Corona testified further that the stranger attempted to ride a bicycle to get away from Corona
and Nevarez. Corona and Nevarez approached the stranger while he was on his bicycle but they
could not catch him. The stranger then started to run away on foot and Corona and Nevarez grabbed
him. The stranger told them to leave him alone. Corona observed that he was holding something
under his sweater and, when Corona and Nevarez grabbed him, a car stereo fell to the ground.
Corona recognized the car stereo from his uncle Mario's Pontiac Grand Am. Corona never told the
police that he recognized the car stereo. At trial, he claimed that he had been in the Grand Am many
times and that his uncle had owned the car for five to eight years. Corona stated that the only person
in the area that night other than himself, Nevarez, and the stranger, was a person named Orozco, who
came outside later.

— Source material —
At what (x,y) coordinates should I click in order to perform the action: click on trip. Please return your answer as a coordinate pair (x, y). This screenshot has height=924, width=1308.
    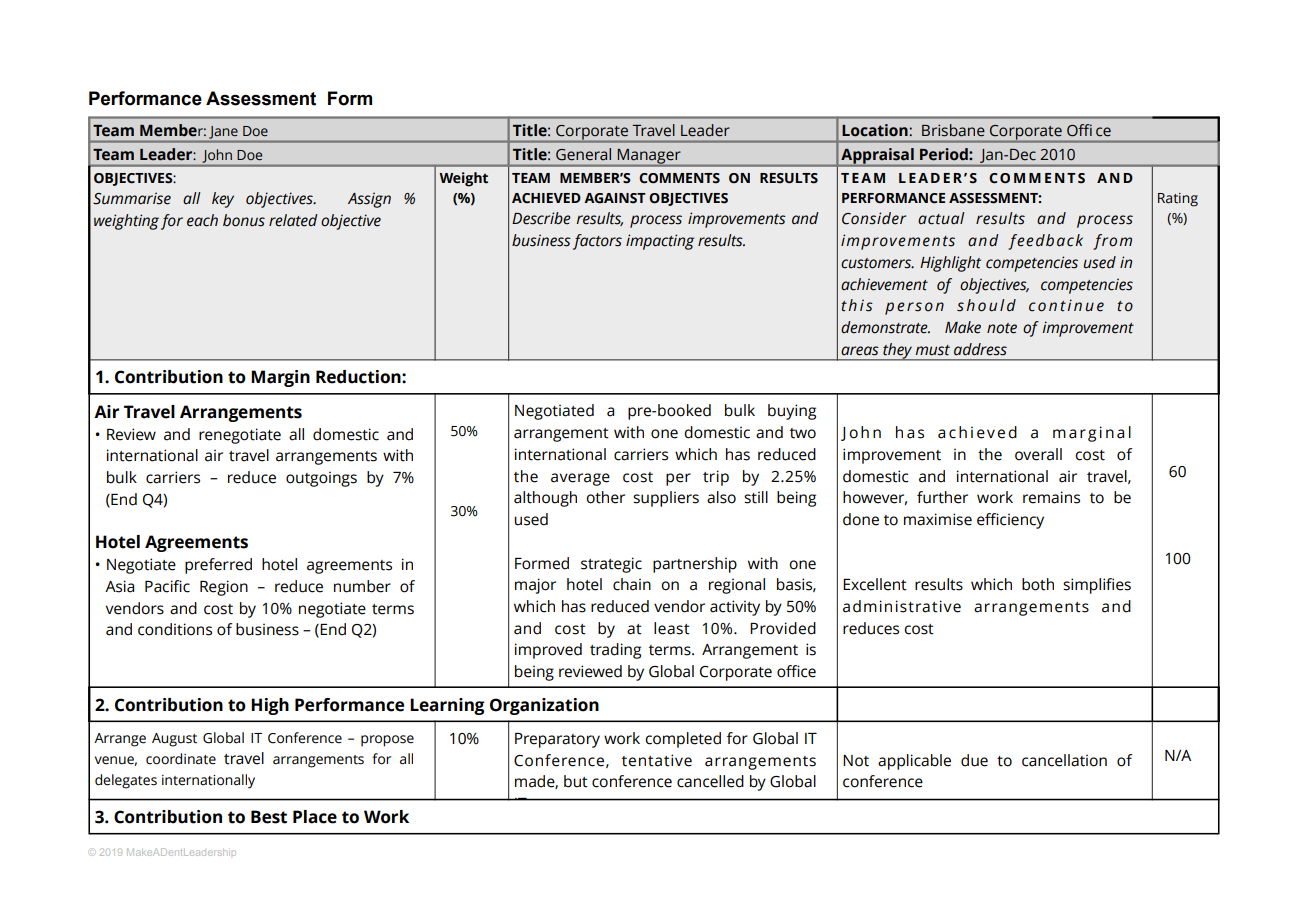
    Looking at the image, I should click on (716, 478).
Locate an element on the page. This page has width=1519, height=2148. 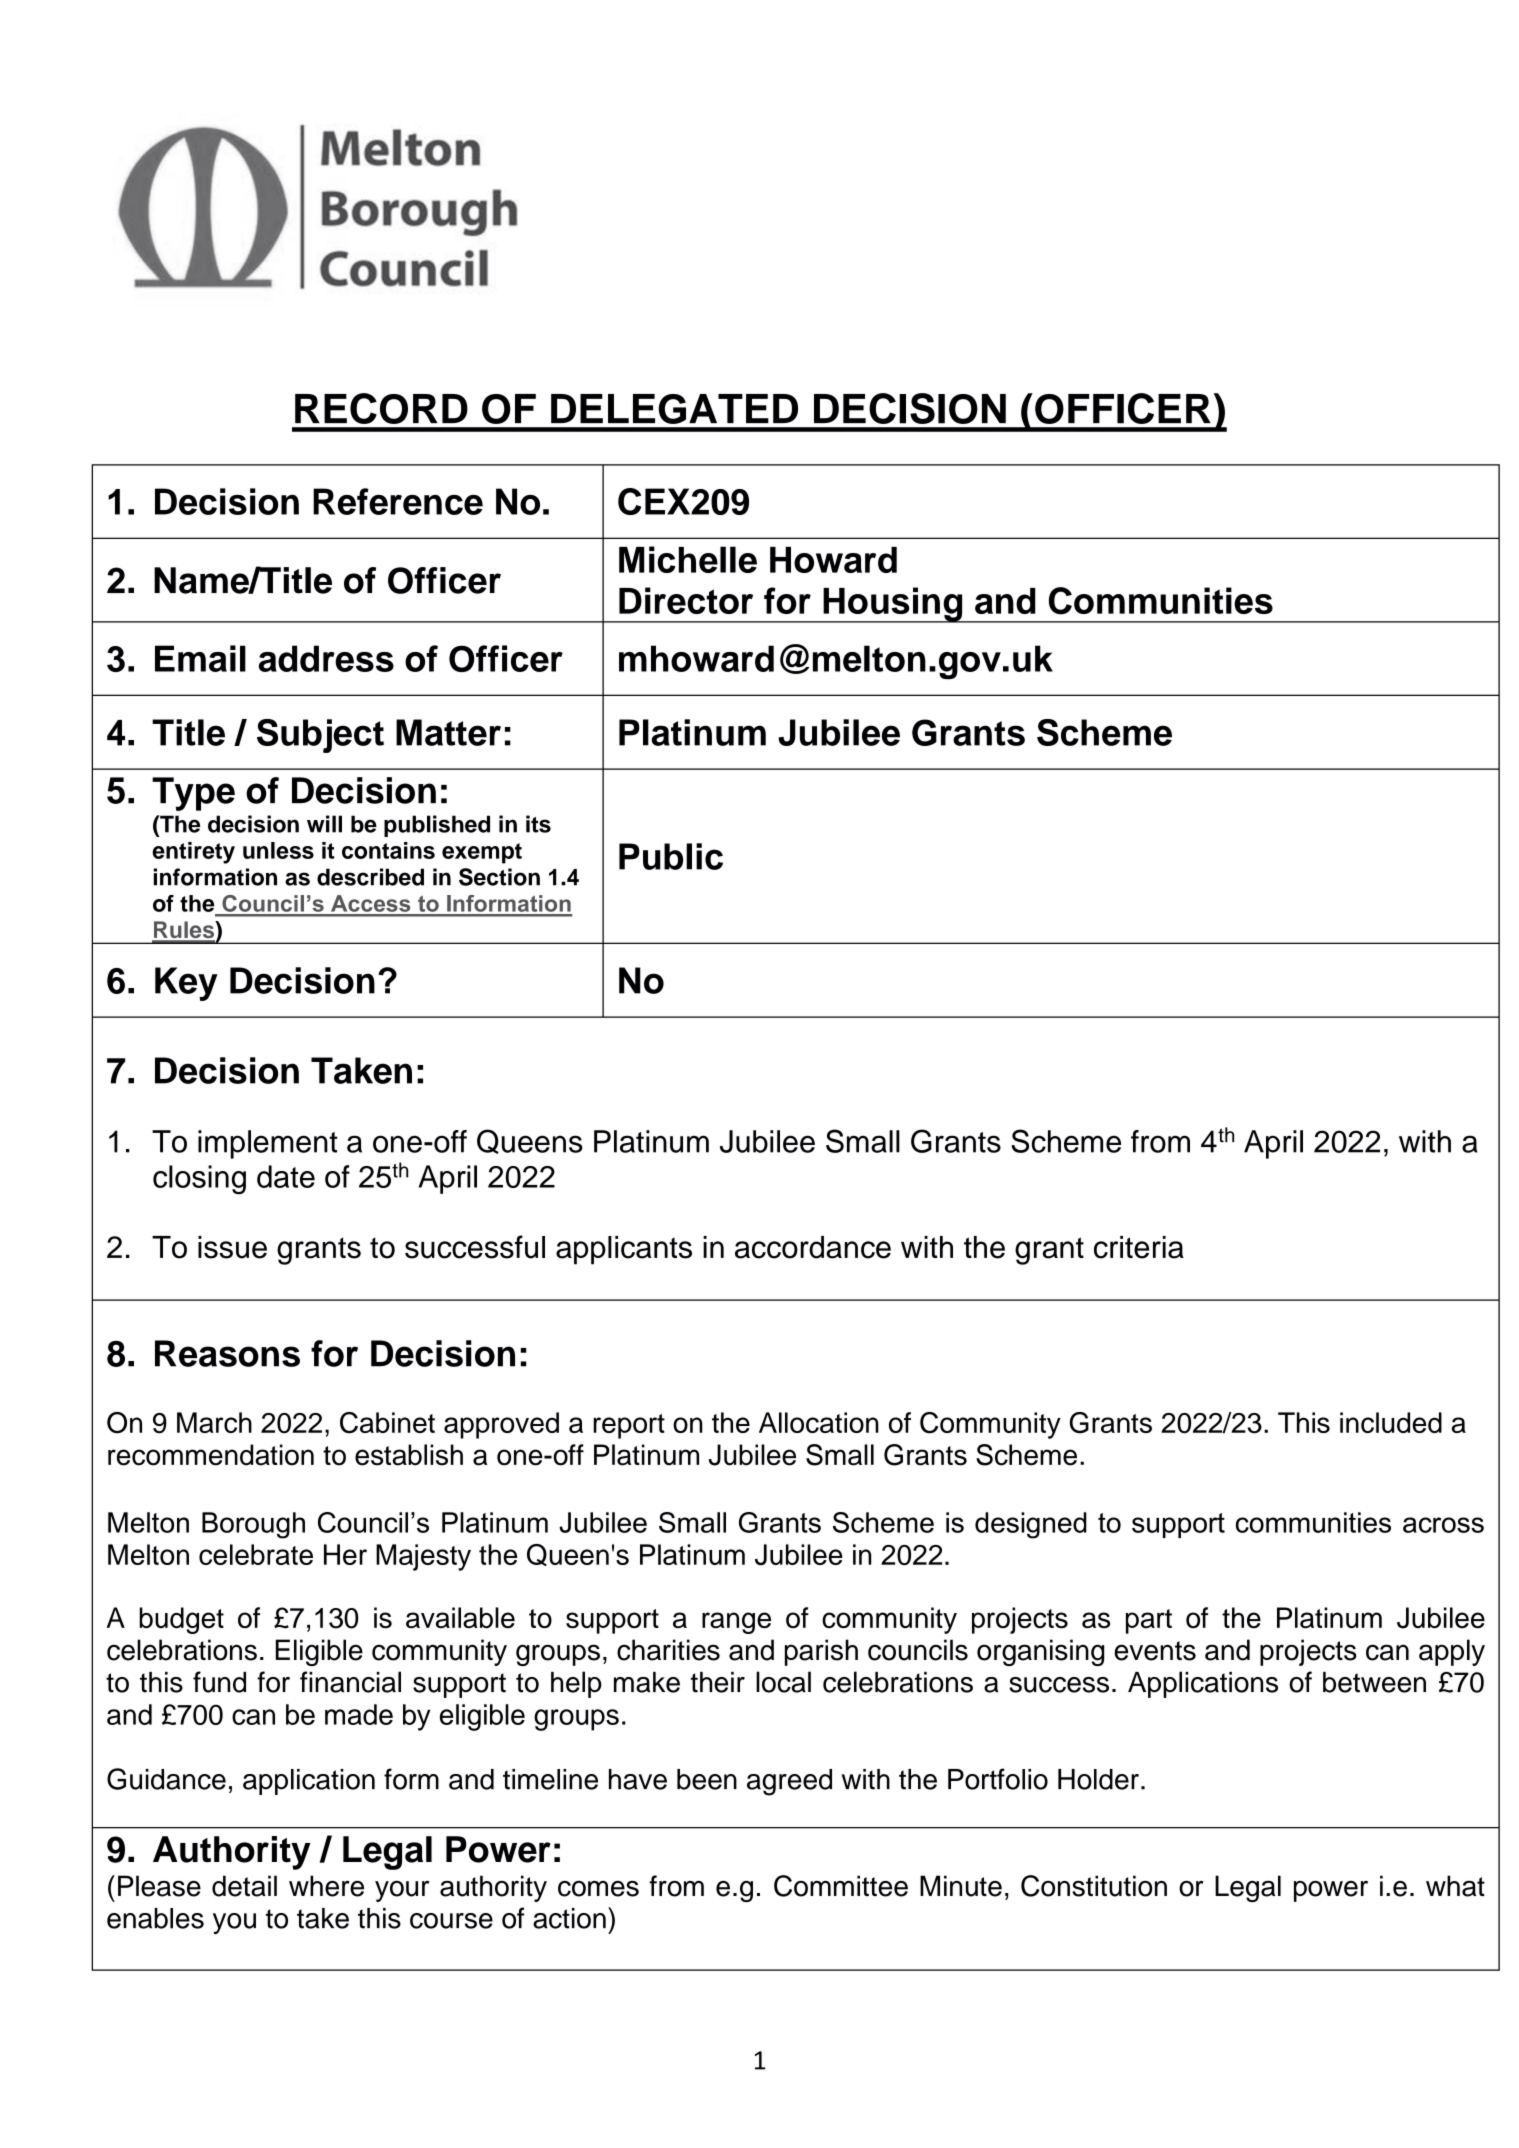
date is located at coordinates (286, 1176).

— Requirements —
#1 Update the passage on Corona's testimony from "Corona testified further" to "came outside later.", replacing "car stereo" with "car radio".
#2 Carry the account of Corona's trial testimony forward from its last sentence.

— Exercise answers —
#1
Corona testified further that the stranger attempted to ride a bicycle to get away from Corona
and Nevarez. Corona and Nevarez approached the stranger while he was on his bicycle but they
could not catch him. The stranger then started to run away on foot and Corona and Nevarez grabbed
him. The stranger told them to leave him alone. Corona observed that he was holding something
under his sweater and, when Corona and Nevarez grabbed him, a car radio fell to the ground.
Corona recognized the car radio from his uncle Mario's Pontiac Grand Am. Corona never told the
police that he recognized the car radio. At trial, he claimed that he had been in the Grand Am many
times and that his uncle had owned the car for five to eight years. Corona stated that the only person
in the area that night other than himself, Nevarez, and the stranger, was a person named Orozco, who
came outside later.

#2
Corona testified that Nevarez called the police and that Corona held the stranger until they
arrived. After taking the stranger into custody, the police interviewed other people in the
neighborhood. Corona stated that he saw them interview his aunt Maria Campos and Jesus Nomar.
Corona claimed that the Grand Am belonged to Maria and his uncle Mario. Corona was unable to
make an in-court identification of defendant as the stranger. Corona further stated that he never saw
any man, or defendant in particular, take anything from any vehicle.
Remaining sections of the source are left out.